→ **EXERCISE REQUIREMENTS**
Entries follow. Give back exactly the lines starting at the one containing "The width and height of the screenshot is (1456, 815)." and ending at the one containing "Open the settings gear in sidebar", and no other lines.

→ **DATASET CONTENT**
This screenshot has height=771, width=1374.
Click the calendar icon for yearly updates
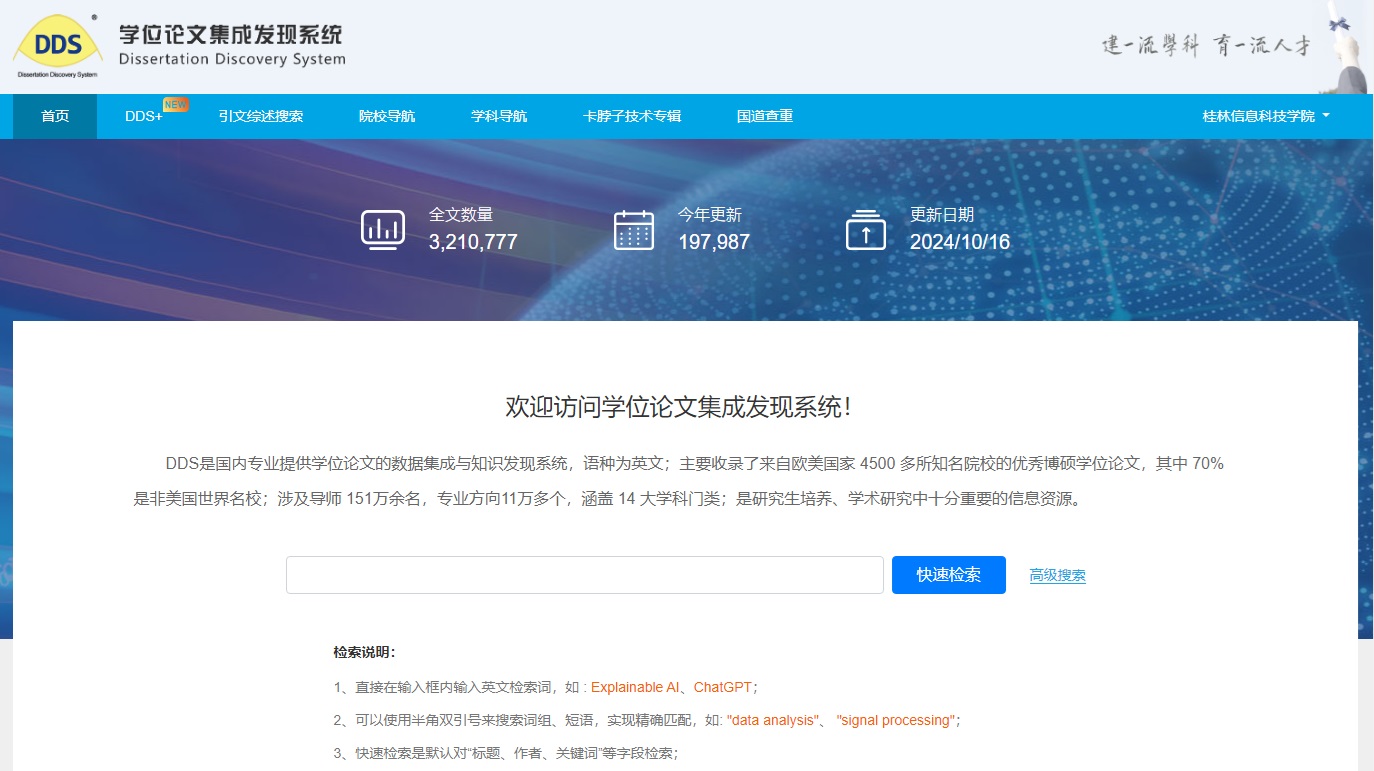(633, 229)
* * *
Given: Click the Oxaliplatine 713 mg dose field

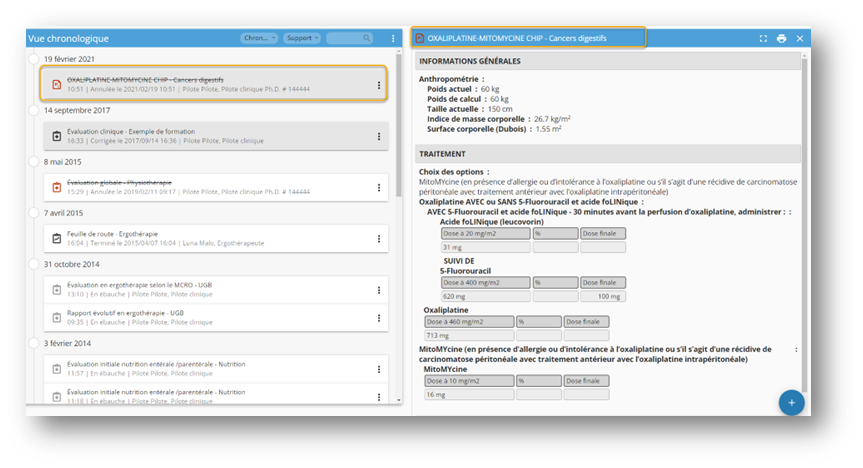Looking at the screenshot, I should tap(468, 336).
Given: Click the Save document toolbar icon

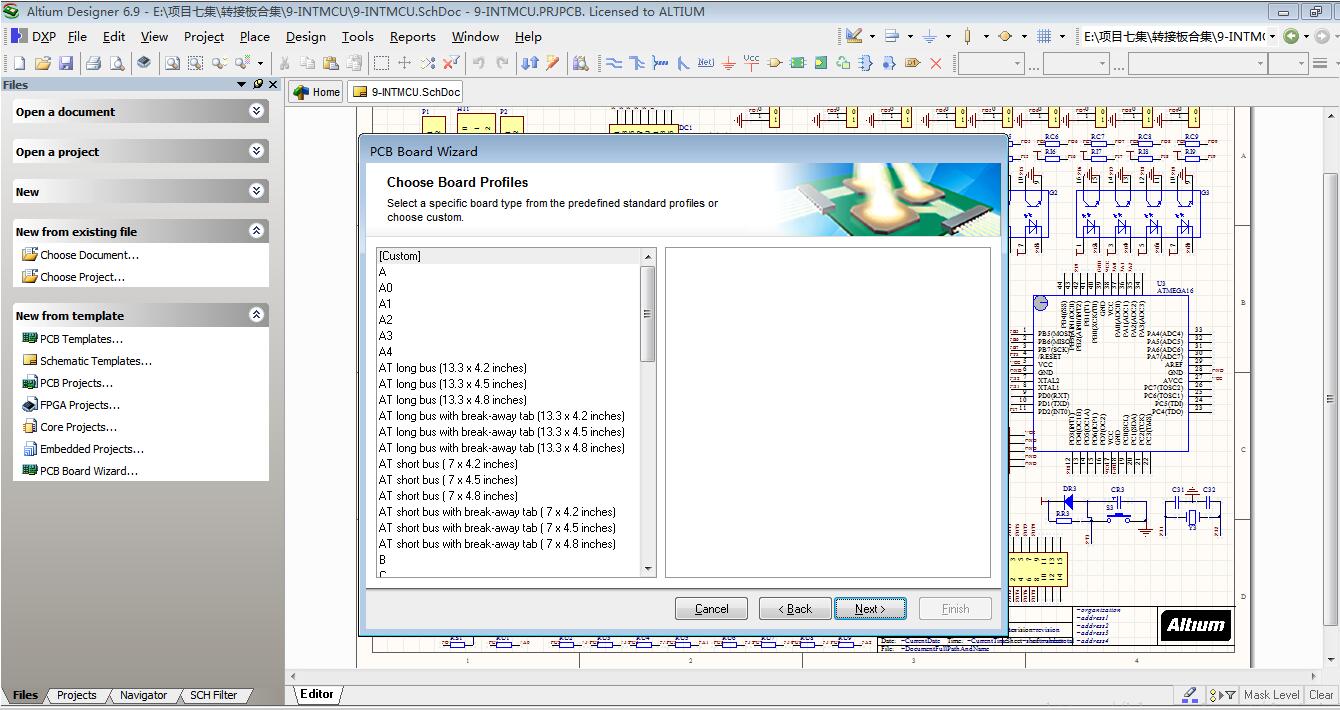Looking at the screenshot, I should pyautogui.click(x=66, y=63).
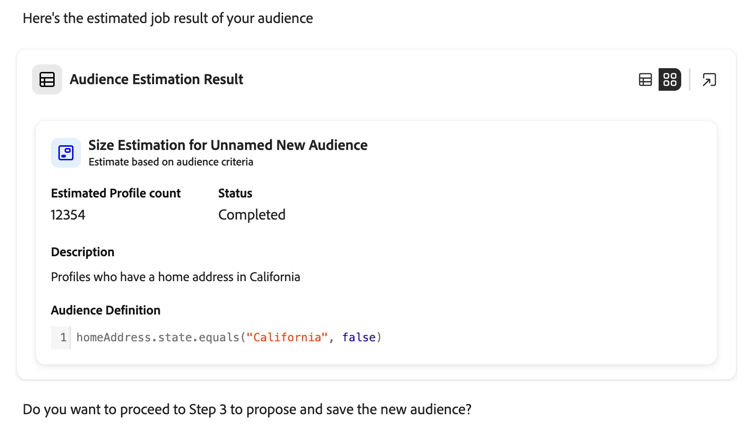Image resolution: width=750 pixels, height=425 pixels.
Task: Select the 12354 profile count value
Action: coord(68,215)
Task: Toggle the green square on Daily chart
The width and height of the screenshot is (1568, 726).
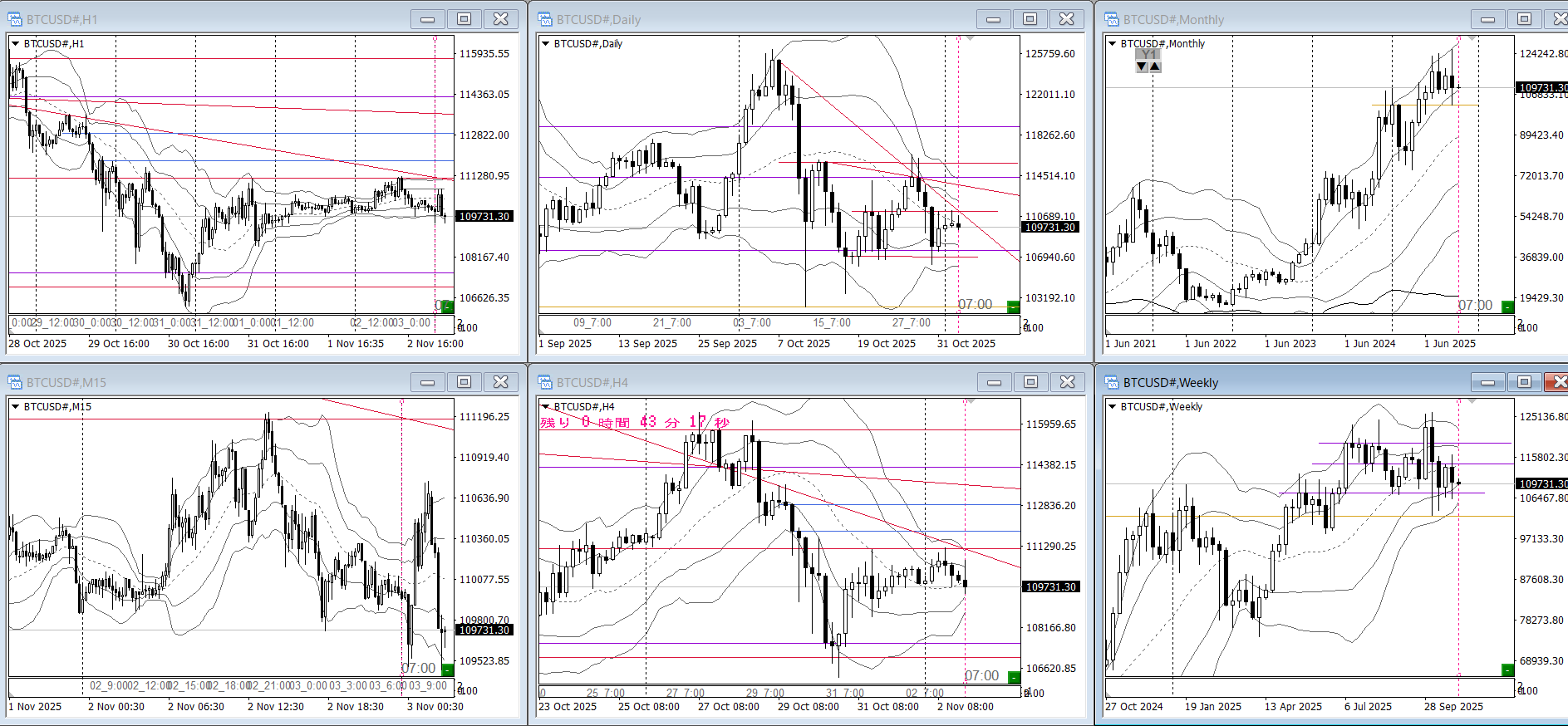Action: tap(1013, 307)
--
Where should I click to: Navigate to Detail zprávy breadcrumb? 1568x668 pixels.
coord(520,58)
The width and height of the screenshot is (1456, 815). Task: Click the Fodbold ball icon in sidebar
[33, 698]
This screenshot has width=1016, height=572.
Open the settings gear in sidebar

→ **SOLUTION TO THE EXERCISE**
The width and height of the screenshot is (1456, 815). Task: Click the Fodbold ball icon in sidebar
[33, 698]
This screenshot has width=1016, height=572.
Open the settings gear in sidebar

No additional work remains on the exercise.